SRU enhances support for students pursuing distinguished scholarships

Dr Rindy with Students

John Rindy, director of Slippery Rock University’s Office of Career Education and Development, and his staff are now leading the University’s Distinguished Scholarships and Fellowships program, which provides support services for students applying for highly competitive, merit-based national and international scholarships.

Dec. 15, 2017

SLIPPERY ROCK, Pa. - More people are getting involved with Slippery Rock University's Distinguished Scholarships and Fellowships program, and that could mean more money in the pockets of SRU students.

Mohler headshot

   MOHLER

Earlier this semester, SRU's Office of Career Education and Development officially took over the direction of the University's Distinguished Scholarships and Fellowships program. The program provides support services such as coaching and informative workshops for students applying for highly competitive, merit-based national and international scholarships and fellowships. The program was previously assigned to faculty.

"Moving it to an office that is widely and deeply connected to everybody on campus just made a lot of sense," said John Rindy, director of career education and development, whose staff speaks to all SRU students in classrooms, at events like orientation and individually with nearly 4,000 career planning appointments each year. "It just seemed like a natural thing to expand opportunities to a broader array of students."

In addition to his office's reach, Rindy said the move made sense because of the resources his staff offers as career coaches.

"Much of what it takes to apply for a scholarship is very similar to some of the tasks we already do," said Rindy, noting interview prep, assistance writing essays and personal statements and guidance with task management. "We are doing that all the time to prepare people for graduate school."

Rindy, assistant director Renee Coyne and graduate assistant Jesse DeFazio will meet individually with students as coaches. There will continue to be close collaboration with faculty and the Honors Program, Rindy said. His office will also be scheduling a series of workshops and receptions to inform students of the great opportunities available. A recent reception drew 37 students.

The program currently helps students applying for national scholarships for undergraduate tuition and projects, and fellowships, which are for post-baccalaureate tuition and projects. Rindy's staff has already identified more than a dozen "focus" scholarships to emphasize with details such as selection criteria, timelines and application materials.

One such scholarship, the Goldwater Scholarship, interested Autumn Mohler, a sophomore environmental geosciences major from Marysville, Ohio.

Not only would the $7,500-per-year award benefit someone paying out-of-state tuition, but Mohler said she felt like the scholarship seemed like a "good play" because it was recently awarded to a student in her department: Blake Wallrich, a geology major from Pittsburgh, who was selected as one of 252 recipients of the more than 1,100 nationwide applicants in 2016.

"Because someone from my department got it, I have confidence; and our professors had helped someone achieve it," said Mohler, who after attending the reception set up an appointment to meet with Rindy the following week. "I thought (the reception) was very effective.
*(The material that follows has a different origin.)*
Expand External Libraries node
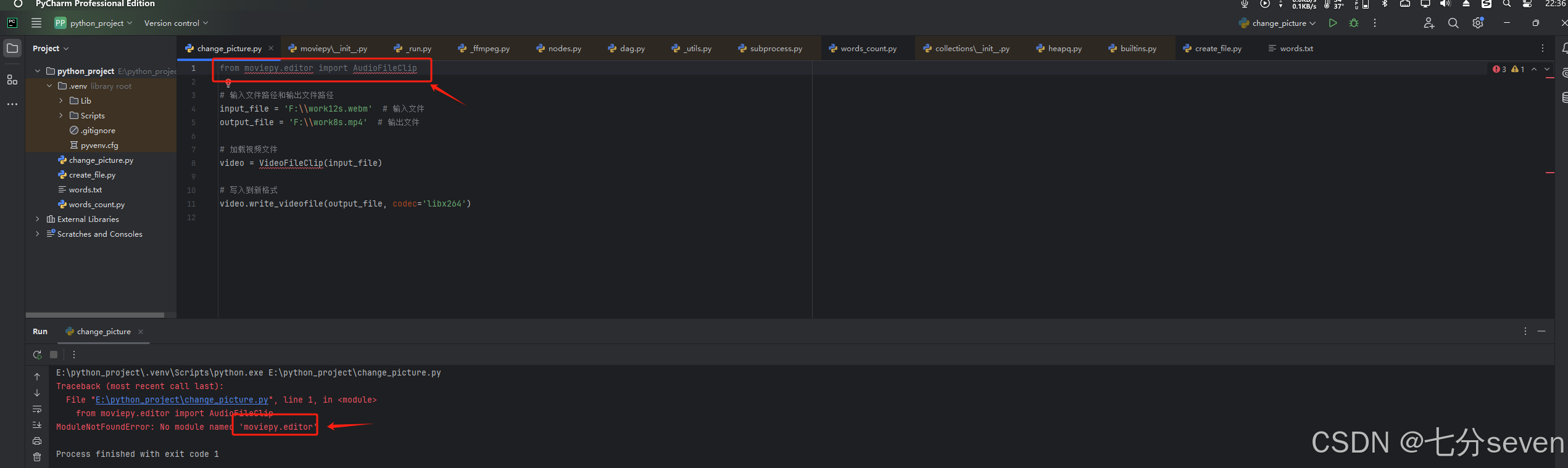The height and width of the screenshot is (468, 1568). coord(38,219)
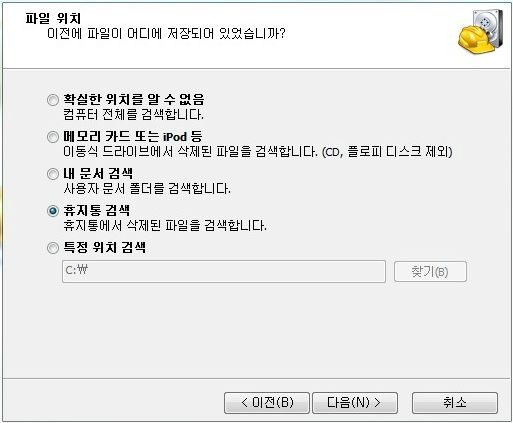Click the '메모리 카드 또는 iPod 등' label text
The width and height of the screenshot is (513, 423).
click(133, 136)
If I hadn't taken advantage of that opportunity, I wouldn't have known these scholarships were available."

"When we get these students engaged, it almost becomes a club," Rindy said. "Once we have a cohort of people, it's more likely that they are going to follow through."

Because some of the applications require so much effort -- obtaining several letters of recommendation and writing multiple essays -- SRU will award a $250 personal distinction scholarship for applicants who submit an application for one of the eight "focus" scholarships, provided they complete certain steps.

"(The $250) is to attract new applicants and hopefully earn SRU some wins," Rindy said. "I'm confident that our students can compete with anybody out there and they ought to have the confidence that they can do this."

While Rindy touts SRU's competitive academic programs, 53.6 percent four-year graduation rate and employment rates that are 15 percent more than the national average, another reason SRU students should pursue distinguished scholarships is to deal with their financial need. Currently, 80 percent of SRU undergraduates who applied for need-based aid where determined to have financial need.

"Scholarships are good for students to defray costs and they are good for students because employers and graduate schools are going to see that they have these kind of wins," Rindy said. "This paves the way for the next step of their lives."